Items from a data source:
- - - - -

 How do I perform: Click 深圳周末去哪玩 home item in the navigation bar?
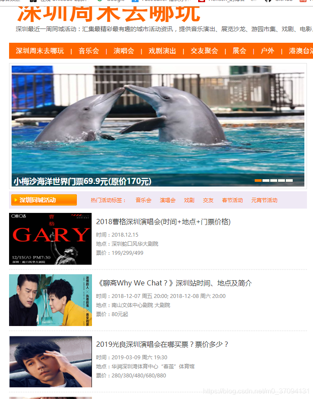point(40,51)
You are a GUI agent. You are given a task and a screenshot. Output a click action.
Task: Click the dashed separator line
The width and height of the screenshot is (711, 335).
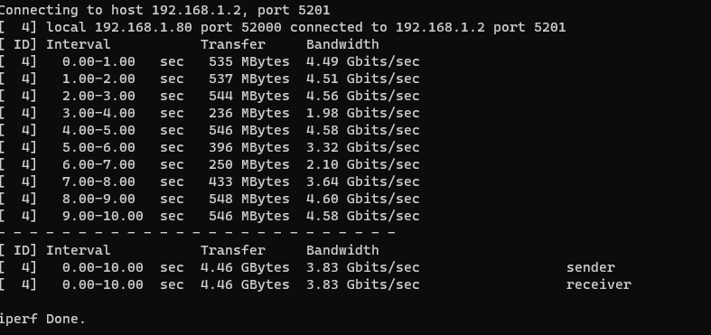(198, 233)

- - - - -

## Try it
Print out every record above exactly as given. Do not include the pictures.

## Problem solution
 How do I perform: Click 深圳周末去哪玩 home item in the navigation bar?
point(40,51)
You are a GUI agent. You are given a task and a screenshot. Output a click action.
Task: Click the dashed separator line
The width and height of the screenshot is (711, 335).
(198, 233)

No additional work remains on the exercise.